* [TEXTE DE LA PAGE]:
§ §

Notons que les incidents signalés au CPRMV ne représentent qu’une fraction de la totalité des cas. Il existe de nombreuses portes d’entrée pour les citoyens outre le centre, à commencer par les corps de police et les organismes communautaires. « Les statistiques [sur les crimes haineux] sont très partielles. On documente encore moins bien les incidents haineux. Ça serait bien si collectivement on était capables de les recenser sur une base plus systématique. Ça permettrait de voir une sorte d’évolution. »

PRESSION

Cette prise de conscience que remarque M. Ducol dans la société a un impact direct sur le travail des policiers. D’abord, dit l’expert, une prise de conscience similaire existe au sein des forces de l’ordre. « Il y a aussi l’effet de pression que ça met sur les milieux policiers. Quand on a une prise de conscience dans la société, les gens se mettent à demander des comptes. Ils disent : “Nous, on fait entrer énormément de signalements et il n’y a rien qui ressort. Est-ce que c’est normal ? Faites-vous quelque chose ?” Il y a des attentes qui sont de plus en plus fortes sur les services policiers pour que ça soit traité et qu’il y ait des actions. […] Je crois qu’ils se disent : si on ne répond pas, on va nous le reprocher. On va nous reprocher de ne rien faire face à quelque chose qui dépasse les bornes d’un point de vue légal. »

ÉVALUATION DU RISQUE

Comment faire pour évaluer le risque réel posé par une personne qui profère des propos haineux sur internet par rapport à une autre ? « C’est difficile de savoir si tous les gens qui parlent agissent, parce que bien souvent, ce n’est pas le cas, répond Benjamin Ducol. Quelqu’un qui est extrêmement virulent en ligne ne passera peut-être jamais à l’acte. Des fois, c’est au contraire des gens plus silencieux qui finiront par passer à l’action. C’est aussi difficile de savoir si le discours d’une personne peut encourager, une, deux, trois, quatre personnes, ou n’en encourager aucune. »

§ §

* [ENTRÉES EXTRAITES]:
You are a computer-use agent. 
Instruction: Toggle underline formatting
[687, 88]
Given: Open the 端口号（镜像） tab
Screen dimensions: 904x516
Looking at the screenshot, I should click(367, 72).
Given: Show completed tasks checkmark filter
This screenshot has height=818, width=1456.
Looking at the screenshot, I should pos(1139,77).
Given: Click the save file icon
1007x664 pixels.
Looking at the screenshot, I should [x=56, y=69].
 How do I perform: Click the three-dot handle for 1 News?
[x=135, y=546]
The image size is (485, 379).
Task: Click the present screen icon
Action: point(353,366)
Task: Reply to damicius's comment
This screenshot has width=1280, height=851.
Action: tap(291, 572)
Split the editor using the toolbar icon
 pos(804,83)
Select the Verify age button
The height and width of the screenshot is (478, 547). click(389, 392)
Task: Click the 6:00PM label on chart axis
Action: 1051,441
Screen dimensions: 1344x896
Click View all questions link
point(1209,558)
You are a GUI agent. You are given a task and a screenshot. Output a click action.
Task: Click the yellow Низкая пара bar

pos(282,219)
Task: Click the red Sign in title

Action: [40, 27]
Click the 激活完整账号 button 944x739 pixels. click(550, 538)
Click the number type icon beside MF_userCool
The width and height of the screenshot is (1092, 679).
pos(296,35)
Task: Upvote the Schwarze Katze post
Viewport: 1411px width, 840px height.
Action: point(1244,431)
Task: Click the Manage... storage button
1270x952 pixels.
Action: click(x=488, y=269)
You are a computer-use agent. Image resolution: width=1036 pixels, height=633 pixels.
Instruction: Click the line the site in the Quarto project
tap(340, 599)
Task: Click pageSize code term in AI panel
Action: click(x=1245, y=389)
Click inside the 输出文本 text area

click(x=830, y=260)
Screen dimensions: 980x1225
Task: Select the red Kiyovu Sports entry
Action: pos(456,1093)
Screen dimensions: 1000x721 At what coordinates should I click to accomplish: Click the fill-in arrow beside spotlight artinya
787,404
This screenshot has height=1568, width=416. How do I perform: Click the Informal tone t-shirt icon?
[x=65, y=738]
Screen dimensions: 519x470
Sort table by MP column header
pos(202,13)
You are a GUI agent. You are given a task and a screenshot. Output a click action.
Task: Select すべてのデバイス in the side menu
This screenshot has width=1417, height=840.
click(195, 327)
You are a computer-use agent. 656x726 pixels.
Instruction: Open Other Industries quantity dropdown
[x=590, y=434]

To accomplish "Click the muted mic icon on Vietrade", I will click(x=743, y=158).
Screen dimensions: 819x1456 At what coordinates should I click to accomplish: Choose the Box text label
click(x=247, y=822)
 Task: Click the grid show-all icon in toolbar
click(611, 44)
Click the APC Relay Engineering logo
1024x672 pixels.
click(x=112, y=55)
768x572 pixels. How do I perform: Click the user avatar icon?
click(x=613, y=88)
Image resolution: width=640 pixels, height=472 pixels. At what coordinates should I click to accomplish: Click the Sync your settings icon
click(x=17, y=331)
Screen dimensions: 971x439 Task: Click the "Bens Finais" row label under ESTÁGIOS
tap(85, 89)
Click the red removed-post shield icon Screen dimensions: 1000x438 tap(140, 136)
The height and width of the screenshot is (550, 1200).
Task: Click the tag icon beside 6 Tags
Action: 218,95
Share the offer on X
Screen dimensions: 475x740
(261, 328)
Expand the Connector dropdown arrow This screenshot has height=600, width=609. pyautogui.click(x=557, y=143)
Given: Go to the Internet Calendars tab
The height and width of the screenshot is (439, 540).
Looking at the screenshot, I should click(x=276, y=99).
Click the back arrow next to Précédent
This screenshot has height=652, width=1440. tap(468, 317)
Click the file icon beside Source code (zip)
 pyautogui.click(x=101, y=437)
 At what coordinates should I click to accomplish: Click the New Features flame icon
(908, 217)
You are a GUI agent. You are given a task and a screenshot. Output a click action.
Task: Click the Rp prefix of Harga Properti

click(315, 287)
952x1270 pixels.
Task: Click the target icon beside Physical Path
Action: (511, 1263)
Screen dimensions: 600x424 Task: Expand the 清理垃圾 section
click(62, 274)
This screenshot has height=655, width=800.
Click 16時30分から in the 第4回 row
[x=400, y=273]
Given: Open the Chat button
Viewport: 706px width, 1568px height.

§ §

* [CONSIGNE ÉCRITE]:
Prolongez le texte sur les incidents haineux et la pression exercée sur les policiers en reprenant après sa dernière phrase.

* [RÉPONSE ÉCRITE]:
CHAMBRE D’ÉCHO

Les discours haineux en ligne sont dangereux par leur nombre, croit Benjamin Ducol. « C’est un effet de chambre d’écho. Plus il y a de monde qui tient ce genre de discours, plus on le normalise et plus ça a un effet d’entraînement. » Qui, alors, doit-on cibler dans ce contexte ? L’expert remarque que, souvent, c’est une minorité qui génère la majorité du discours radical ou extrémiste et qui crée cette chambre d’écho. « Tous les gens qui tiennent ce discours ne le tiennent pas de la même façon, avec la même puissance et avec le même niveau d’intensité. C’est peut-être là qu’il y a une réflexion à faire. Est-ce que toute personne qui tient un discours haineux en ligne a la même responsabilité et le même effet ? Je ne suis pas sûr. Quelqu’un qui possède un blogue, qui a une page Facebook, qui fait ça plusieurs heures par jour à mon avis n’aura pas le même effet qu’une personne qui tient un discours haineux une fois dans un commentaire. »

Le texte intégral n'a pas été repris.